**Task statement**.
Please write out the part of the article on contextual search that opens with the words containing "The emerging technology opens" and closes with "knowledge management solutions.".

**Reading passage**.

Currently, there is a lot of innovation going on in search. Not only in technology, but particularly in what customers are doing with search. Search is no longer just about the familiar search button, but has become a central platform providing situation-specific information and user interfaces to customers and employees. This is echoed in the marketplace, where search vendors no longer are only speaking of features under the hood such as relevance, operability and security. The new mantra is delivering "the answer" in a time-critical manner within the context of the individual. The technology supporting this claim is the search platform’s provision of user interfaces with information mash-ups from disparate systems tailored to the individual’s wants and needs. Put differently, the search platform has become a broker between user context and the available data and applications.
The emerging technology opens up a raft of new search adoption opportunities, of which we have just seen the beginning. Customers—with their willingness to experiment with emerging technology and their in-depth knowledge of their users—have an important role in uncovering these opportunities. Some adoption trends of the emerging technology seem to crystallize. These are:
- Dynamic consumer portals where search technology is the platform connecting people and information and driving user interface mash-ups;
- Corporate intelligence solutions; and
- Functional and personalized knowledge management solutions.
Common to all these adoption areas is the search platform’s role in providing the users with precise situation-specific information and functionality. This role requires the search platform to understand the user’s context in order to give precise answers—a task that requires contextual search. Contextual search is an emerging technology that is still in its infancy and requires further refinement.
In this article we will focus on the search platform’s role as a match-making broker between user context and the available data and applications, and in particular on how contextual search will need to capture front-end interaction and end-user context in order for the search platform to deliver on its promise of delivering "the answer."
The Case for Capturing Front-end User Context
Historically, as customers have demanded better and better search capabilities, vendors have typically responded with more and more back-end features. When users wanted broader hits on their two-word queries, we responded by adding synonyms. When they demanded better accuracy on misspelled queries, we responded with a wide variety of bells and whistles to correct the query or suggest new ones. When more and more repositories got added and the data volumes grew, we responded with faceted search and drill-down capabilities for quick navigation. For each new demand, a new back-end functionality was added to alleviate the problem, always moving search technology a little bit forward.
Contextual search now accelerates the pace of change. Its ability to capture user context has the potential of creating a new quantum leap in the industry. This new product direction is already evident in many of today’s vendor solutions. Vendors, including IntelliSearch, have been talking about relevance and contextual search for the past year or so.
Take MOSS 2007 as an example. It rates documents closer to where you are standing in the site hierarchy when searching. This is a good attempt at trying to capture the user context in order to improve search precision. But what happens when you move outside of the SharePoint search box? All context is lost. The same goes for Outlook. The system knows you’re searching emails and will limit it to emails, sorted by date, assuming more recent emails are more relevant. As for Google, it does not capture the context of what the individual user is trying to achieve at all, but uses other users’ experiences and guesses that you are doing the same as them. The first user to search for an imaginary new car named "Black" will not find anything until people start talking about it and linking to it, even though the site might be indexed. If you knew that the user previously searched for this car and also knew that she had visited the sites of Ford and Chrysler, you could add the context "car" with the word "black" and get a much better result. If you also attached the context "new" to the search because the user was chatting with a friend about buying a new car, you would get even closer.

**Extracted data entries**.
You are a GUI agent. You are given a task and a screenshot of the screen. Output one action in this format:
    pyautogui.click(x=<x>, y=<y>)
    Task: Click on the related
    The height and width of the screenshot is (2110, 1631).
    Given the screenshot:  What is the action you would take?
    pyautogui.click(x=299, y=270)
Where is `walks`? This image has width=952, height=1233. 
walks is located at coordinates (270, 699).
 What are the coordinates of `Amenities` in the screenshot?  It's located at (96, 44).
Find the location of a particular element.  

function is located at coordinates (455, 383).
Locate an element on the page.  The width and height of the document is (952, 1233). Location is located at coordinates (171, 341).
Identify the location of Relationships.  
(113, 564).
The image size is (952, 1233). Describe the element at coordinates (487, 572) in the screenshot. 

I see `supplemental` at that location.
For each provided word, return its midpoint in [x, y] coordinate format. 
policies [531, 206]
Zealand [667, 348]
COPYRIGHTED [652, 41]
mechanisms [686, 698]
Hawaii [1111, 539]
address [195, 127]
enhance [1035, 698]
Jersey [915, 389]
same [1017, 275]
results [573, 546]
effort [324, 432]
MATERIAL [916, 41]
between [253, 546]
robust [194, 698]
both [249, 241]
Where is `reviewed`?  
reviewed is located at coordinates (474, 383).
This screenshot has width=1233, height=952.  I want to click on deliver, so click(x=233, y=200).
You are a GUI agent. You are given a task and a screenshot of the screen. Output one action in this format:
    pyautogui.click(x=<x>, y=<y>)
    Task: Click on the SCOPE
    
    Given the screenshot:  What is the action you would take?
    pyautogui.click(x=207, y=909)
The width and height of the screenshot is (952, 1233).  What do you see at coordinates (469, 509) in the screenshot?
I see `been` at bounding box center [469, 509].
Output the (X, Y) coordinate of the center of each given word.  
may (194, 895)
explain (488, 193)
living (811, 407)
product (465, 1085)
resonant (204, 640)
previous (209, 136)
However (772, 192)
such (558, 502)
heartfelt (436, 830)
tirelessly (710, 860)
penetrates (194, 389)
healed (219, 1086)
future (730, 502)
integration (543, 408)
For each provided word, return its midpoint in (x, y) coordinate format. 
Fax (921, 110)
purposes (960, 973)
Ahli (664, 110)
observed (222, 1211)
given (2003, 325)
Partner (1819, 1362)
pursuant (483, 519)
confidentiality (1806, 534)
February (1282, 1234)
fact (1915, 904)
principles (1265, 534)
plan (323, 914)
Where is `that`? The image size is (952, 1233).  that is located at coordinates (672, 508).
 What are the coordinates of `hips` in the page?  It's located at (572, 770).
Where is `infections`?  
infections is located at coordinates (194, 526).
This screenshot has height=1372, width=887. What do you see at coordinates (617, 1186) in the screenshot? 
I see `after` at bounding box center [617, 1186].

**Task answer**.
The emerging technology opens up a raft of new search adoption opportunities, of which we have just seen the beginning. Customers—with their willingness to experiment with emerging technology and their in-depth knowledge of their users—have an important role in uncovering these opportunities. Some adoption trends of the emerging technology seem to crystallize. These are:
- Dynamic consumer portals where search technology is the platform connecting people and information and driving user interface mash-ups;
- Corporate intelligence solutions; and
- Functional and personalized knowledge management solutions.